The Grafton Girls - Annie Groves [112]
Billy’s reaction to her stubbornness wasn’t what she had been expecting, though. Immediately the laughter died out of his eyes. He gave her a sharp look, his voice filled with an unfamiliar mix of disapproval and severity. ‘I’d never have put you down as the kind of girl who goes out with a lad whose got another girl somewhere else, Jess.’
The cheek of it! For a minute she was tempted to tell him how wrong he was about her and Walter, but why should she tell him anything? He could think what he liked. She knew the truth, she decided stubbornly, and that was all that mattered.
‘What I do is no business of yours,’ she snapped back at him instead. ‘I don’t go telling you who you should see and who you shouldn’t, but if I was to…’ she paused deliberately.
‘If you was to what?’ Bill encouraged her.
Jess’s mouth compressed. ‘I’m not saying, ’cos it isn’t any of my business, but if you was to ask me then I might just have to tell you that when a girl shows off her chest like that Yvonne you’ve brought here with you is showing off hers, then there’s bound to be trouble.’
‘Got a lovely figure, Yvonne has,’ Billy responded appreciatively, with a happy sigh that made Jess want to throw a bucket of water over him.
‘Lucky thing your Denise’s ma noticed how much weight she was putting on before it was too late,’ Billy added, changing the subject.
Jess gave him a suspicious look, but she still couldn’t resist demanding, ‘And what does that mean, when it’s at home?’
‘Nowt, only that if she’d have got much bigger she’d never have got into that frock she’s wearing,’ Billy answered innocently.
Jess wasn’t deceived, but decency made it impossible for her to say to him that she knew perfectly well that he was referring to the fact that Denise was very obviously pregnant, and that if her mother hadn’t realised that fact, her new son-in-law could have been out of the country and unable to do the decent thing and marry her.
‘There you are, Billy lad.
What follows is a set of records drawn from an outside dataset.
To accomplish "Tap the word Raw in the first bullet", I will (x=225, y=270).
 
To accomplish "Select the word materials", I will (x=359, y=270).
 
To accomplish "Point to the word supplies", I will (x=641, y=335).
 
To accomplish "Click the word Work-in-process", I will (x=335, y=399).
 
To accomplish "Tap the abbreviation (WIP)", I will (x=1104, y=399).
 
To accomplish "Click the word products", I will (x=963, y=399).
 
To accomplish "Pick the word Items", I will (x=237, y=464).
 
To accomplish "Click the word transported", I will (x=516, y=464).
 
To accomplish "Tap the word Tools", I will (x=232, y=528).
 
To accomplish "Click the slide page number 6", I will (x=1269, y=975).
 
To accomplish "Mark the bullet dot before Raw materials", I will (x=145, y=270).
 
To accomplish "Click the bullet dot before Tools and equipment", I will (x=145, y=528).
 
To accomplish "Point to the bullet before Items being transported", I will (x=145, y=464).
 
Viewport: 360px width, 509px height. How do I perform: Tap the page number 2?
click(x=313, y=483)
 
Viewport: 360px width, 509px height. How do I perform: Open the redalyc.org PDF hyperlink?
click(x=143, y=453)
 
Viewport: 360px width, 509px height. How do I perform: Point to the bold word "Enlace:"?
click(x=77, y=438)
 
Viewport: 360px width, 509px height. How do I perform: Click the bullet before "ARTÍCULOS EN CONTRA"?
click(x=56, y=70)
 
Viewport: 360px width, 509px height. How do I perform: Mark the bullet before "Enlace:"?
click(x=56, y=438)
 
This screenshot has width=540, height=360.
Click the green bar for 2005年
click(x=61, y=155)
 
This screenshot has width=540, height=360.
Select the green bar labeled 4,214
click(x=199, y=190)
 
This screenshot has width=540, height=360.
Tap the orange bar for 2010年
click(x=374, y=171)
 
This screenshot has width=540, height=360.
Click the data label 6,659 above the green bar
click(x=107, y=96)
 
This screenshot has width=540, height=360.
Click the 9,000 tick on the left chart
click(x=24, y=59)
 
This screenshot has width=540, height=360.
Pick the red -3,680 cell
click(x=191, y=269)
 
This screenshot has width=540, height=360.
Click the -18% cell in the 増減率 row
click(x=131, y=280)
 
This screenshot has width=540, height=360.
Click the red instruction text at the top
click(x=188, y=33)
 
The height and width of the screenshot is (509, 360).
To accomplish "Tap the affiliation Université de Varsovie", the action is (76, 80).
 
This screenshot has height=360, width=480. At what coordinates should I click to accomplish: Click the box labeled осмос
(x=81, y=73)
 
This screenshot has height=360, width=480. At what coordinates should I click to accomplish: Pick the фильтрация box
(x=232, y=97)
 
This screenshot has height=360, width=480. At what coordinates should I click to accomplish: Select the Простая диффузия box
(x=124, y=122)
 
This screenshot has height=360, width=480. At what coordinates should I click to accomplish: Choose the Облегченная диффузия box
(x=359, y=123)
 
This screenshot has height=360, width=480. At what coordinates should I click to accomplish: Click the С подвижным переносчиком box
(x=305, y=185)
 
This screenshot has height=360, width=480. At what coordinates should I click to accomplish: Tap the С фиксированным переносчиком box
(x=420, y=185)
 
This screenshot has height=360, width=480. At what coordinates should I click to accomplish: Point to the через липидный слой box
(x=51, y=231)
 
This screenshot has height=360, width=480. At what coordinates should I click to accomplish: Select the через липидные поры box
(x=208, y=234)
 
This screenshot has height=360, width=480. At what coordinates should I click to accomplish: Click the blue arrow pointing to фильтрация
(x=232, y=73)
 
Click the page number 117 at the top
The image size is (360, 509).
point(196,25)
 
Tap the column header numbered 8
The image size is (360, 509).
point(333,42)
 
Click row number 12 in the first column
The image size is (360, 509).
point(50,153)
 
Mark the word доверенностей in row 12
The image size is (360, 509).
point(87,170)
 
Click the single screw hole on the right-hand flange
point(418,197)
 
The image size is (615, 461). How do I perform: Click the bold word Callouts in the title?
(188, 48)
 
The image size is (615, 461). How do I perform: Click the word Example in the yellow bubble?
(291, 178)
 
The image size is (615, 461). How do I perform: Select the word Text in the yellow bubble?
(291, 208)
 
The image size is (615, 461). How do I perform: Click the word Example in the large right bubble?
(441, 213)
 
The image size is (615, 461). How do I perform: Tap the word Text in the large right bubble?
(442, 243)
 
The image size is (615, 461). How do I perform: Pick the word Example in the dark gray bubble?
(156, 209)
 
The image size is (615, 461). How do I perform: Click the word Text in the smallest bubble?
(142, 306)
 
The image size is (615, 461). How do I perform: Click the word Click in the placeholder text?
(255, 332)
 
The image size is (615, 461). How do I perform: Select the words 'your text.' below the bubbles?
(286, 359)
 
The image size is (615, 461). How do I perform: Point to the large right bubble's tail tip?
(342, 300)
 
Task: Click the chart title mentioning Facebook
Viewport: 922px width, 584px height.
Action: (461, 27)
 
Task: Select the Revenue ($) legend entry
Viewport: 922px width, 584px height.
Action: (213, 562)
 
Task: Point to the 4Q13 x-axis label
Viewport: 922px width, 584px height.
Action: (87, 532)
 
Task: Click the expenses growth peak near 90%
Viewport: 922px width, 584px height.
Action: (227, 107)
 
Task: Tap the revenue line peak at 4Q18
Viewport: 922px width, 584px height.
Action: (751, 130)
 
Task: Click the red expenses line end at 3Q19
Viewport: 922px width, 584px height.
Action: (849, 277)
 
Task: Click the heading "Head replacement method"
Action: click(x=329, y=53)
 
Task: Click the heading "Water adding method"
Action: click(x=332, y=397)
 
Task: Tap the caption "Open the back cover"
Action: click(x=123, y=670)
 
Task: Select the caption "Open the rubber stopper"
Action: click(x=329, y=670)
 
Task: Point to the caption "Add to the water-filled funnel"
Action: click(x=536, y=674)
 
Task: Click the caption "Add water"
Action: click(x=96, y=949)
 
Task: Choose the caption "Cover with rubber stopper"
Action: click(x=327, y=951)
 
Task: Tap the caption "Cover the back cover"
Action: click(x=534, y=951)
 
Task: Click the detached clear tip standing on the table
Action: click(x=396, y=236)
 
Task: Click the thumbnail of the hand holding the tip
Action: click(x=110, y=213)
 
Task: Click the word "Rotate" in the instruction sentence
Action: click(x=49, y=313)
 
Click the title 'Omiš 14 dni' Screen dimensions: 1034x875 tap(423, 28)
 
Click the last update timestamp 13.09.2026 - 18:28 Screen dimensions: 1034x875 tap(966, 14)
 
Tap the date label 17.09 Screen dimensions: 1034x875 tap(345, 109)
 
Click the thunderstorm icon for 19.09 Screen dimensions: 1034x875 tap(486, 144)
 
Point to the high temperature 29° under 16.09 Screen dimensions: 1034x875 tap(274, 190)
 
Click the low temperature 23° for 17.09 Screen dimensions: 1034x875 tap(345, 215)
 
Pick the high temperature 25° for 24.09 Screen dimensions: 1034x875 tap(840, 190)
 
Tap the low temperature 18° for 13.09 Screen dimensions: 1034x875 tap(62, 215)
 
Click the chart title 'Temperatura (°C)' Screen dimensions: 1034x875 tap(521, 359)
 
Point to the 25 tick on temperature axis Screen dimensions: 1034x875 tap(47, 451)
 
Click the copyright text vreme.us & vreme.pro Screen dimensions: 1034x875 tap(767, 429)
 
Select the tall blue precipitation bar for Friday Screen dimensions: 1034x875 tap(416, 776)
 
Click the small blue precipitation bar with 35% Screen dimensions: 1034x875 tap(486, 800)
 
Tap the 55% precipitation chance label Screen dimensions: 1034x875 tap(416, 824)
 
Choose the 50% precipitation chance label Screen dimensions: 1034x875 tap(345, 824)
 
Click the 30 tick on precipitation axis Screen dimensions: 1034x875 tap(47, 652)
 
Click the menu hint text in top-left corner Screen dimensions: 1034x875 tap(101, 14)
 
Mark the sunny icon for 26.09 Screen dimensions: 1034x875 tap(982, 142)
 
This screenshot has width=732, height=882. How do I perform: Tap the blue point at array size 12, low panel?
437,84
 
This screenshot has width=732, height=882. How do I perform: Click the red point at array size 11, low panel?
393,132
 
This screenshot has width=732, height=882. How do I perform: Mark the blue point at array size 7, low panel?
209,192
So what’s all this about you joining the bomb disposal lot?’
This was her chance to slip away before Billy asked her any more awkward questions about Walter, Jess acknowledged, and the only reason she wasn’t doing just that was because her feet in her new pair of second-hand shoes were killing her. She’d told her mother that the silver dance shoes she’d bought her from a Red Cross sale would be too tight, but her mother had said that they were so pretty that it had seemed a shame not to get them and that Jess could rub a bit of Vaseline into her feet to make them more comfortable. It hadn’t worked.
‘I didn’t join so much as get meself ordered into the bomb disposal lot,’ she could hear Billy saying affably.
Very deliberately she waited until they were on their own again before telling him sharply, ‘And that was a big fib you went and told your Uncle Fred, ’cos my dad told me that you hadn’t been told to go joining the bomb disposal lot at all, and that you’d volunteered, because he’d heard it from your sergeant. I dunno why you had to go and do summat as daft as that, I really don’t.’
‘Perhaps I did it because I wanted to show you that it isn’t just them ruddy GIs who can be heroes.’
Jess stared at him. Suddenly with one sentence Billy had changed the landscape of their relationship for ever.
‘Show me?’ she half stammered. ‘Why would you want to go doing summat like that?’
‘Why do you think?’ Billy challenged her grimly.
‘’Ere, Billy, you said you was going to tek me out somewhere special. You never said nowt about bringing me to a ruddy wedding.’
Billy was looking at Yvonne as though he could hardly remember who she was, Jess recognised with a sudden surge of satisfaction. Not that she believed any of that fancy talk of his for one minute. She knew better than to fall for Billy’s flattery.